WHAT YOU ARE ASKED TO DO → Write out, word for word, the part of the Joy Reid article below from "Reid had apologized" up to and including "somehow digitally manipulated.".

TEXT EXCERPT →
• Joy Reid (screen grab)

Joy Reid’s Cathartic Public Apology (Video)

By | 2018-05-02T10:53:02+00:00 May 2nd, 2018|National, News|

Perhaps this is what is meant by the phrase “standing in your truth.” MSNBC anchor Joy Reid’s opening to her popular AM Joy Saturday morning show was riveting. No frills, no fanfare, no histrionics. Just Joy-Ann Reid looking into the camera for four minutes addressing the tornado of controversy whipping around her after the revelation of ten year old homophobic and transphobic tweets and blog posts.

“Good morning and welcome to AM Joy. A community that I support and that I deeply care about is hurting because of some despicable and truly offensive posts being attributed to me. Many of you may have seen these blog posts circulating online and on social media. Many of them are homophobic, discriminatory and outright weird and hateful. When a friend found them in December and sent them to me, I was stunned, frankly. I couldn’t imagine where they’d come from or whose voice that was,” she said.

Reid had apologized late last year for a slew of blog posts from her days as a Florida radio morning talk show host and blogger. But, as the Los Angeles Blade reported Thursday, the second batch of posts and tweets were construed as considerably more homophobic and transphobic than the first batch—and Reid said she did not recognize them. She hired a cybersecurity expert and turned the matter over to federal law enforcement—the FBI is now investigating whether or not her old posts were somehow digitally manipulated.

STORED RECORDS →
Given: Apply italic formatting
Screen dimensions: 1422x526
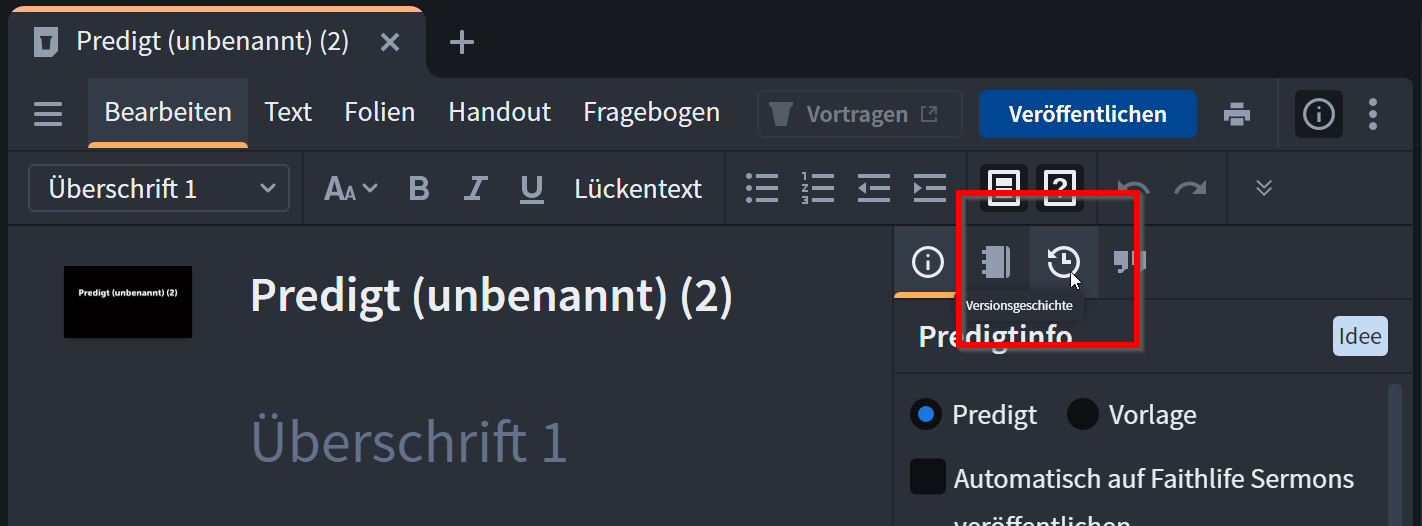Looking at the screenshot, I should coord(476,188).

...

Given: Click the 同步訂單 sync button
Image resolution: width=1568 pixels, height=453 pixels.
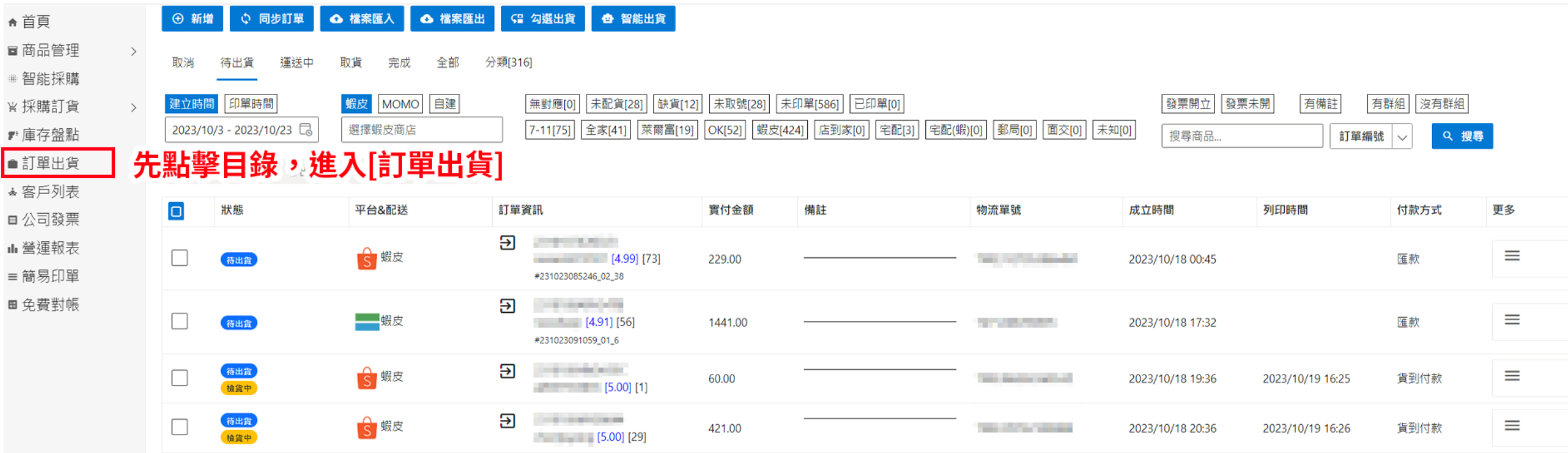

* * *

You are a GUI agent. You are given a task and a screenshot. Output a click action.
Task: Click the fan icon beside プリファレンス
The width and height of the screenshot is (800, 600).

THE RESPONSE →
Reid had apologized late last year for a slew of blog posts from her days as a Florida radio morning talk show host and blogger. But, as the Los Angeles Blade reported Thursday, the second batch of posts and tweets were construed as considerably more homophobic and transphobic than the first batch—and Reid said she did not recognize them. She hired a cybersecurity expert and turned the matter over to federal law enforcement—the FBI is now investigating whether or not her old posts were somehow digitally manipulated.